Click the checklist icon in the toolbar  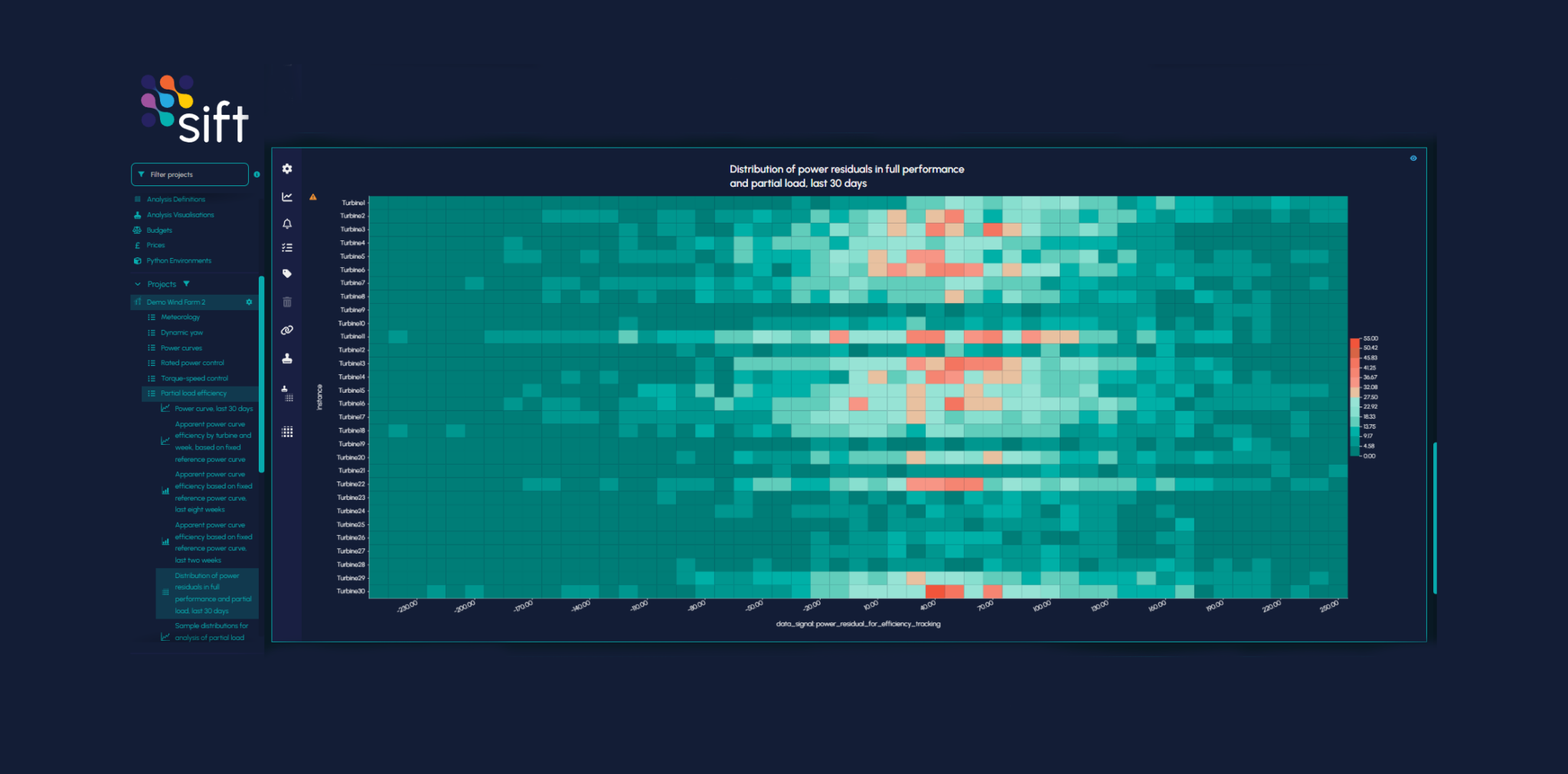(x=286, y=247)
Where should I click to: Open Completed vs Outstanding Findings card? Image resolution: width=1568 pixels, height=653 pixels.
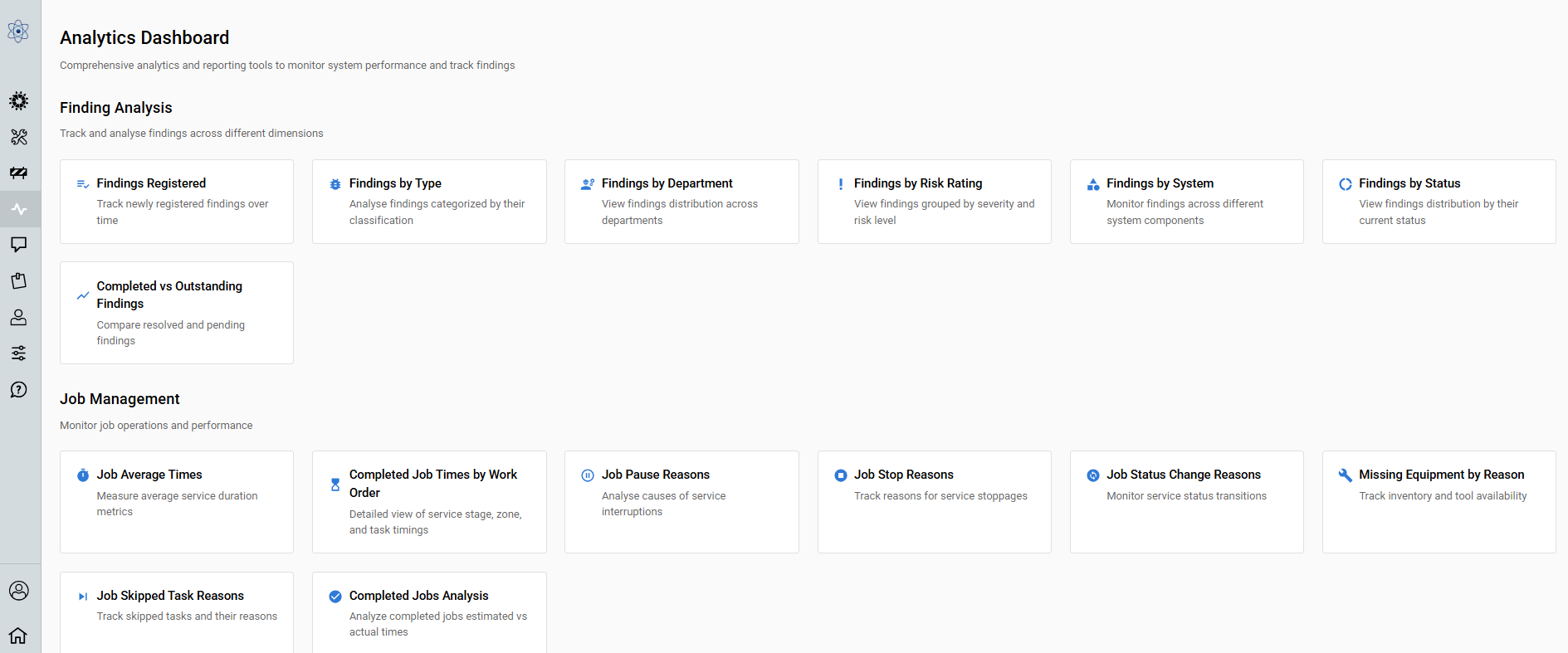coord(177,313)
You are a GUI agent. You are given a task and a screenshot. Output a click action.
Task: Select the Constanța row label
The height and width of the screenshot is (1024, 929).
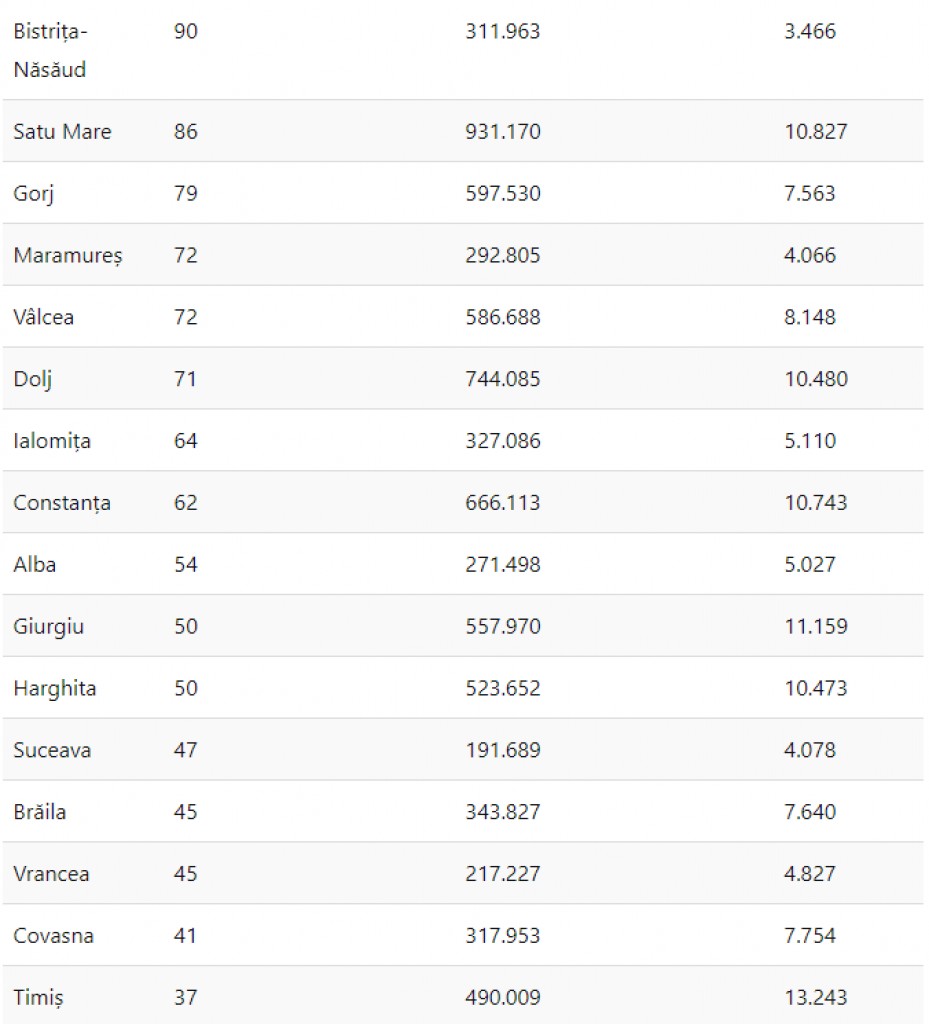[62, 503]
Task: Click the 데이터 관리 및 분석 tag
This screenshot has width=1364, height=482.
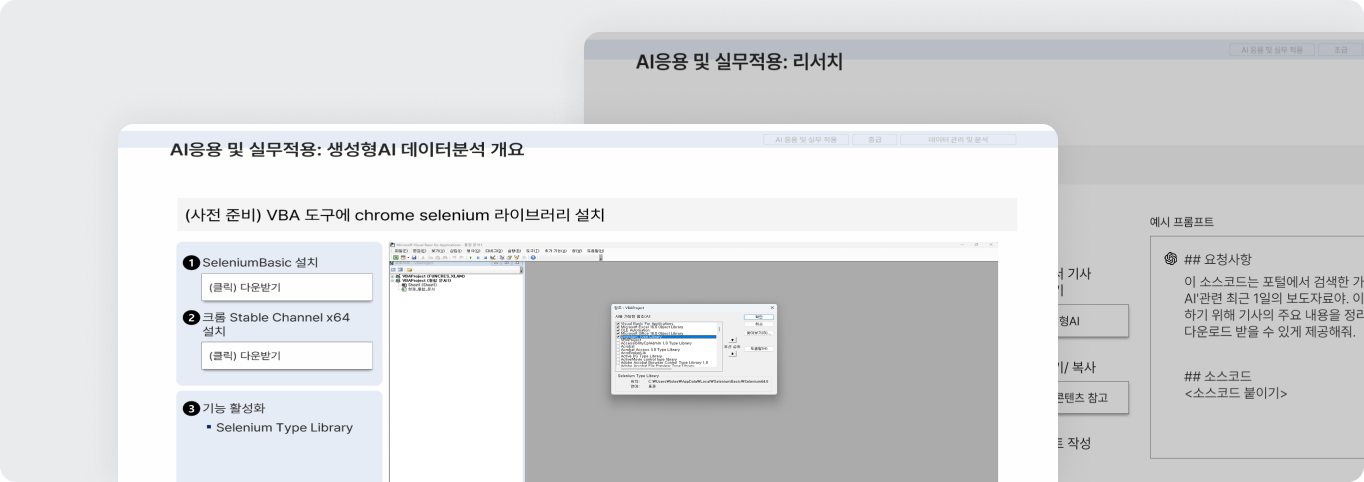Action: pyautogui.click(x=958, y=140)
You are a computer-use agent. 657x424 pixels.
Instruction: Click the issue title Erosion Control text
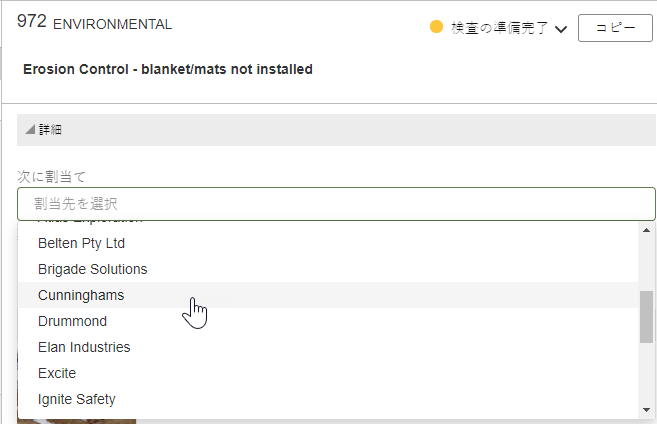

◆ ◆ ◆ ◆

Extract the part of the lines above that opens with the line containing "Where should I" and closes with the line containing "coord(177,313)", both ends included. Repeat those lines exactly, but leave out the pictures.

Where should I click to: Open Completed vs Outstanding Findings card? Image resolution: width=1568 pixels, height=653 pixels.
coord(177,313)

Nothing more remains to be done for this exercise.